Interesting that an American Express Web site was the subject of a Search Engine Watch Experts site clinic last month.
The current edition of AMEX's 'A Practical Guide for Business Growth' cautions its readers against seeking professional search engine optimization help for their websites, advising them not to "waste money on so-called Search Engine Optimization (SEO) specialists"
Seems they took their own advice - to their detriment. When you search credit cards AMEX is not in the page one organic listings.
In the site clinic SEW Expert Mark Jackson points out that although they have decent title tags the content is in Flash so it does not support the tags.
"American Express could do a lot better with their SEO efforts," said Mark. "Too bad (according to their public affairs contact) they believe SEO is a matter of "opinion."
At the PRSA "State of the State of PR" event held in January, search was singled out as the one area that PR people really don't understand. That would certainly seem to be the case here.
PRSA is making an effort to educate theri members - they hold regular teleseminars about how to use SEO for PR. So does Bulldog Reporter's PR University.
Apart from the obvious business benefits of being found on page one in the organic listings, the PR and brand value of the text in those listings is definitely a communication function.
Perhaps AMEX feels SEO is not important.
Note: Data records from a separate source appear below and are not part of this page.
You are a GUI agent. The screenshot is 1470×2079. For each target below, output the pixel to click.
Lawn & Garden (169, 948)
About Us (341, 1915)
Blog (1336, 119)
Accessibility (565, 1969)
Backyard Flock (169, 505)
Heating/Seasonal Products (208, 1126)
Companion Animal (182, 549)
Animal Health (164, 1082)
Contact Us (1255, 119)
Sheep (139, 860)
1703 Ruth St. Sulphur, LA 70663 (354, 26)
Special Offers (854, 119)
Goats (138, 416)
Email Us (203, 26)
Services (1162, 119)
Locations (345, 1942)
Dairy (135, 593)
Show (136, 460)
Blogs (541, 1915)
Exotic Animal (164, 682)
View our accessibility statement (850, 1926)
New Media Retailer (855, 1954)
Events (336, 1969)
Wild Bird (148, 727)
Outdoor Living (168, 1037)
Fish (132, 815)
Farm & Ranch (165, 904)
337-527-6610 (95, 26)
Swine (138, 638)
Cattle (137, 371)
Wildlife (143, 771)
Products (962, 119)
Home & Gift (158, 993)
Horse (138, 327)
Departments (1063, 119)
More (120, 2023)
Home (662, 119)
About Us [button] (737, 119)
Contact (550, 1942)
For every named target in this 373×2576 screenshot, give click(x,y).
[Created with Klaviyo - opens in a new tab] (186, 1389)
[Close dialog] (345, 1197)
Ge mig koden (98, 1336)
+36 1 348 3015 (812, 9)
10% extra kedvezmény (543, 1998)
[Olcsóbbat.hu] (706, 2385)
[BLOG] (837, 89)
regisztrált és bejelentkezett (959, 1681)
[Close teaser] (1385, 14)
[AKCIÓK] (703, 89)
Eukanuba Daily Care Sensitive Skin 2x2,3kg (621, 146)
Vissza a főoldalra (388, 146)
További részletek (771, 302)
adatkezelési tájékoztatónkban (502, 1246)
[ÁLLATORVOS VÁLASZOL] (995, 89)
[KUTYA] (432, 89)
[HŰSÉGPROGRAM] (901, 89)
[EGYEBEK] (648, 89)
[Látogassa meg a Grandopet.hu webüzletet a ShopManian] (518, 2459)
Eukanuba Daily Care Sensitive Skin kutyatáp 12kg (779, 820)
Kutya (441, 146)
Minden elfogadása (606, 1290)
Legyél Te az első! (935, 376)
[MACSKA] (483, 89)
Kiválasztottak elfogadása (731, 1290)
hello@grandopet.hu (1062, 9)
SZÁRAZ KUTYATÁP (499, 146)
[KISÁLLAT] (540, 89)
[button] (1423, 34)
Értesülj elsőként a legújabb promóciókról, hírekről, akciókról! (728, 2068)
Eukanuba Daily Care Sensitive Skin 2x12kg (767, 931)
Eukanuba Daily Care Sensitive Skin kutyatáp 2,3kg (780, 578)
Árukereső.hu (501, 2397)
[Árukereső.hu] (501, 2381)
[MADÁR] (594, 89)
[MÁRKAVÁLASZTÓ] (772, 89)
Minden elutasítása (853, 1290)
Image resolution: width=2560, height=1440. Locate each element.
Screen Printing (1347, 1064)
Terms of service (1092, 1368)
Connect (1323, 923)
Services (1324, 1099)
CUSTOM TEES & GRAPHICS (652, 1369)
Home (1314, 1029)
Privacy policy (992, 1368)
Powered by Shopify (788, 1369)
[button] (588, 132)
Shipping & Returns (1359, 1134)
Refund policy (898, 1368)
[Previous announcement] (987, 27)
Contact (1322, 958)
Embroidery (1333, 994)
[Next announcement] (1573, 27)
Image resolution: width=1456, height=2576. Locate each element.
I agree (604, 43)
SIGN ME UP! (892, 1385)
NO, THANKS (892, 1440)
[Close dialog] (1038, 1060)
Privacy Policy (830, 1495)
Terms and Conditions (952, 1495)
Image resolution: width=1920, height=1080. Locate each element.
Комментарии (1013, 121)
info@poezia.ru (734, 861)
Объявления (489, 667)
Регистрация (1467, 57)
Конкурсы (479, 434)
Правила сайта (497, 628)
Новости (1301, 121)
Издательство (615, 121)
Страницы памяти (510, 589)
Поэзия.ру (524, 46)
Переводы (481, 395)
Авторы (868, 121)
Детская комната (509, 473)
After all, when you search American Express you're not liikely to find competitors. But they do seem to think that page one on a search engine is a good place to be - they have the top sponsored ad when you search credti card. But their site does not show up on page one in the organic listings.
I wonder how much those ads are costing them? I'll bet it's less than the cost of a good SEO expert! And I wonder how they'd feel if they looked at the eye track study on how people view a search page and where they click.